Action item: Every entry must be echoed exactly.

-=-=-

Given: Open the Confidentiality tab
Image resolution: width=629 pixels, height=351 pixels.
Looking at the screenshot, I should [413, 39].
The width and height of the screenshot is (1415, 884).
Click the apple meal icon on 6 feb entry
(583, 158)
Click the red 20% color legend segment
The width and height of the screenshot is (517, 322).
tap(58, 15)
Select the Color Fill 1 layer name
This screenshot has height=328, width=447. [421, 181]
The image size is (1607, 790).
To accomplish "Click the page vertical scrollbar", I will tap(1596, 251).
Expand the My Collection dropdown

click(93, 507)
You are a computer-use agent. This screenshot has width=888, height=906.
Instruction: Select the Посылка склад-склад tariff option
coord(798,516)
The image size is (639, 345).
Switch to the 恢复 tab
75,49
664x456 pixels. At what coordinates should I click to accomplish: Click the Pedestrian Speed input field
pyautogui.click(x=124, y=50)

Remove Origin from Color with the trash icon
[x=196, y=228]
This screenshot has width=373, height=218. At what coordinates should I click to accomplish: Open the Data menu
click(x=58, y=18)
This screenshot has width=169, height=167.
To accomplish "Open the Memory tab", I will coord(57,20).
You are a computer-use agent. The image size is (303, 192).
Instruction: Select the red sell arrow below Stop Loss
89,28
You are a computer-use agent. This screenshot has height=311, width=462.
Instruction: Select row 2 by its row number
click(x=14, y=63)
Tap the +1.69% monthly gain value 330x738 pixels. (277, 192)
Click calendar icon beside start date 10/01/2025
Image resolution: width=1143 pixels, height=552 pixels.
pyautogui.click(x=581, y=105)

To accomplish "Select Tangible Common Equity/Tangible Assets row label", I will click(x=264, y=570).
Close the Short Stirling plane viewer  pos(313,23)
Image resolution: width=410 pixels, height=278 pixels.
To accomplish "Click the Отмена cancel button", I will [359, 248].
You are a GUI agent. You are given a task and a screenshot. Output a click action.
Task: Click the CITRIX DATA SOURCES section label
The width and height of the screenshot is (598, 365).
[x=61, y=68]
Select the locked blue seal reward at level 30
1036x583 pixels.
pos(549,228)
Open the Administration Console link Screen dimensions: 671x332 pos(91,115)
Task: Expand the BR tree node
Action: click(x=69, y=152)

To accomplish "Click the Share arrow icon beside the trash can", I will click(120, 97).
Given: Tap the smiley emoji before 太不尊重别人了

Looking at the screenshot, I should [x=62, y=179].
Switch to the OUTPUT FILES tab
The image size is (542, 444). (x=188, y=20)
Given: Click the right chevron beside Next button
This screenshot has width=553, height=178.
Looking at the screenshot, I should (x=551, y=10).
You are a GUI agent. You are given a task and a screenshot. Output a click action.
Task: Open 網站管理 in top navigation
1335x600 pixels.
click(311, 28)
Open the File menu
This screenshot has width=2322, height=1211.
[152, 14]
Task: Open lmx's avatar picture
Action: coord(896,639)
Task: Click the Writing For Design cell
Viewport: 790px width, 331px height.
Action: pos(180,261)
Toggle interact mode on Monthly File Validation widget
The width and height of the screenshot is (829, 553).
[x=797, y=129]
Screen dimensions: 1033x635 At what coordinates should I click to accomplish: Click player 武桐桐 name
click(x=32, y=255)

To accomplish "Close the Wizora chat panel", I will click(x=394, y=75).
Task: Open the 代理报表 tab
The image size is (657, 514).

-=-=-

Response box:
Given: Open the Confidentiality tab
Image resolution: width=629 pixels, height=351 pixels.
Looking at the screenshot, I should [413, 39].
The width and height of the screenshot is (1415, 884).
Click the apple meal icon on 6 feb entry
(583, 158)
Click the red 20% color legend segment
The width and height of the screenshot is (517, 322).
tap(58, 15)
Select the Color Fill 1 layer name
This screenshot has height=328, width=447. [421, 181]
The image size is (1607, 790).
To accomplish "Click the page vertical scrollbar", I will tap(1596, 251).
Expand the My Collection dropdown

click(93, 507)
You are a computer-use agent. This screenshot has width=888, height=906.
Instruction: Select the Посылка склад-склад tariff option
coord(798,516)
The image size is (639, 345).
Switch to the 恢复 tab
75,49
664x456 pixels. At what coordinates should I click to accomplish: Click the Pedestrian Speed input field
pyautogui.click(x=124, y=50)

Remove Origin from Color with the trash icon
[x=196, y=228]
This screenshot has width=373, height=218. At what coordinates should I click to accomplish: Open the Data menu
click(x=58, y=18)
This screenshot has width=169, height=167.
To accomplish "Open the Memory tab", I will coord(57,20).
You are a computer-use agent. The image size is (303, 192).
Instruction: Select the red sell arrow below Stop Loss
89,28
You are a computer-use agent. This screenshot has height=311, width=462.
Instruction: Select row 2 by its row number
click(x=14, y=63)
Tap the +1.69% monthly gain value 330x738 pixels. (277, 192)
Click calendar icon beside start date 10/01/2025
Image resolution: width=1143 pixels, height=552 pixels.
pyautogui.click(x=581, y=105)

To accomplish "Select Tangible Common Equity/Tangible Assets row label", I will click(x=264, y=570).
Close the Short Stirling plane viewer  pos(313,23)
Image resolution: width=410 pixels, height=278 pixels.
To accomplish "Click the Отмена cancel button", I will [359, 248].
You are a GUI agent. You are given a task and a screenshot. Output a click action.
Task: Click the CITRIX DATA SOURCES section label
The width and height of the screenshot is (598, 365).
[x=61, y=68]
Select the locked blue seal reward at level 30
1036x583 pixels.
pos(549,228)
Open the Administration Console link Screen dimensions: 671x332 pos(91,115)
Task: Expand the BR tree node
Action: click(x=69, y=152)

To accomplish "Click the Share arrow icon beside the trash can", I will click(120, 97).
Given: Tap the smiley emoji before 太不尊重别人了

Looking at the screenshot, I should [x=62, y=179].
Switch to the OUTPUT FILES tab
The image size is (542, 444). (x=188, y=20)
Given: Click the right chevron beside Next button
This screenshot has width=553, height=178.
Looking at the screenshot, I should (x=551, y=10).
You are a GUI agent. You are given a task and a screenshot. Output a click action.
Task: Open 網站管理 in top navigation
1335x600 pixels.
click(311, 28)
Open the File menu
This screenshot has width=2322, height=1211.
[152, 14]
Task: Open lmx's avatar picture
Action: coord(896,639)
Task: Click the Writing For Design cell
Viewport: 790px width, 331px height.
Action: pos(180,261)
Toggle interact mode on Monthly File Validation widget
The width and height of the screenshot is (829, 553).
[x=797, y=129]
Screen dimensions: 1033x635 At what coordinates should I click to accomplish: Click player 武桐桐 name
click(x=32, y=255)

To accomplish "Close the Wizora chat panel", I will click(x=394, y=75).
Task: Open the 代理报表 tab
The image size is (657, 514).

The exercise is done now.